GIVEN INFORMATION:

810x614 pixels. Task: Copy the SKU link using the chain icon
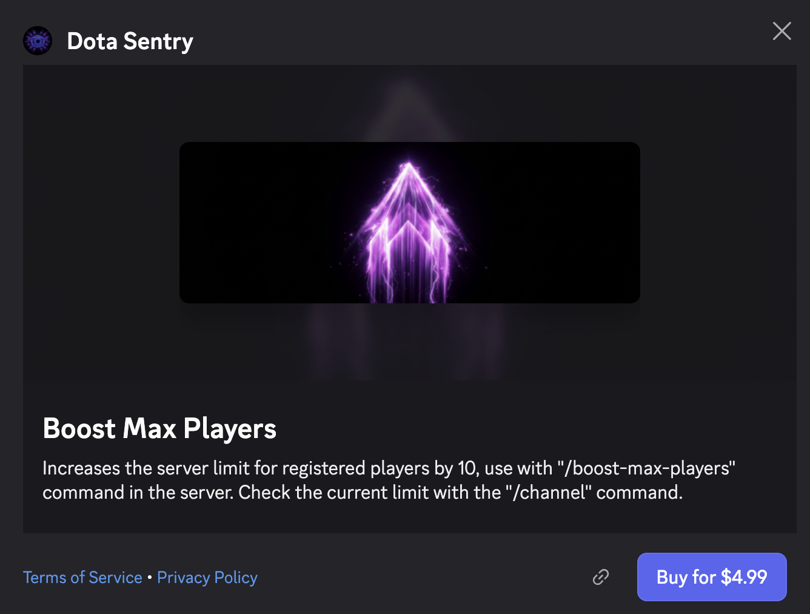coord(600,577)
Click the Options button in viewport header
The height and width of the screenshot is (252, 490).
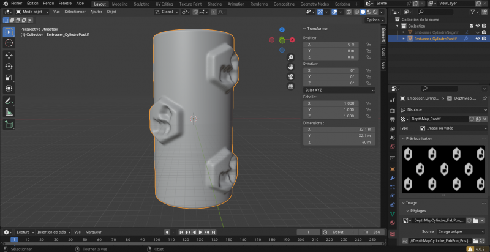pos(373,20)
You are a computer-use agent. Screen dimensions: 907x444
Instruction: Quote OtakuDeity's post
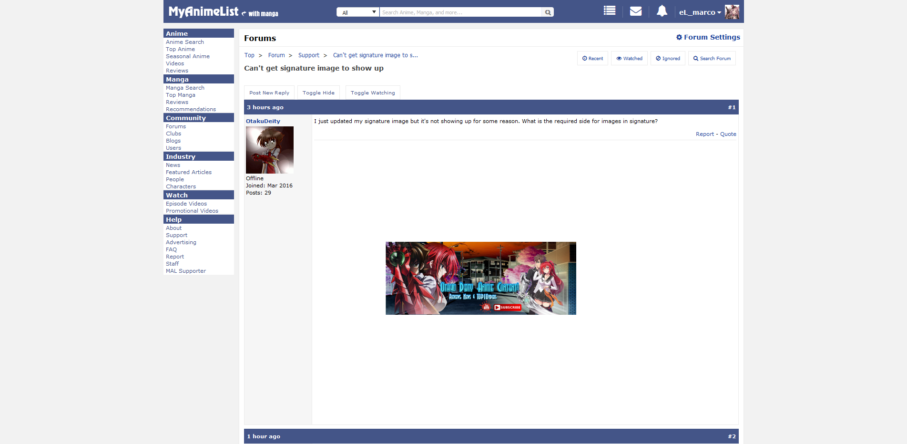click(x=728, y=134)
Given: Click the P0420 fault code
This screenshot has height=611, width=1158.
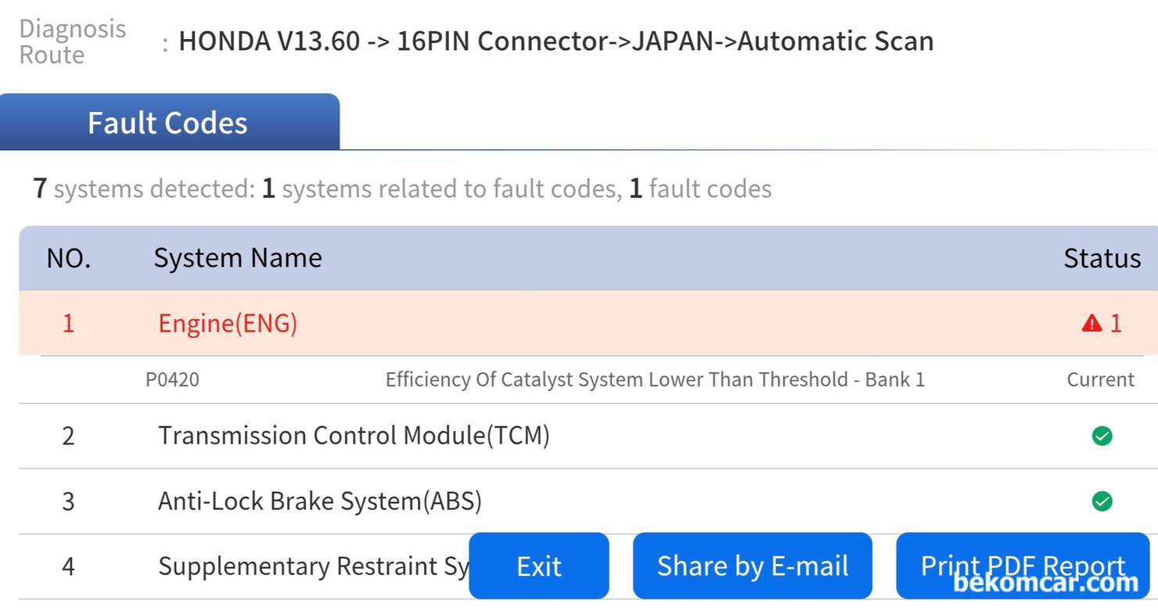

EXERCISE: Please write out all the rows above again, requests included, raising every coordinate in the answers by 106. Leave the pictures out.

TASK RESPONSE:
810x614 pixels. Task: Copy the SKU link using the chain icon
coord(706,683)
Click the Options button in viewport header
The height and width of the screenshot is (252, 490).
pos(479,126)
You are a computer-use agent. Screen dimensions: 907x444
Instruction: Quote OtakuDeity's post
click(x=834, y=240)
Given: Click the P0420 fault code
This screenshot has height=611, width=1158.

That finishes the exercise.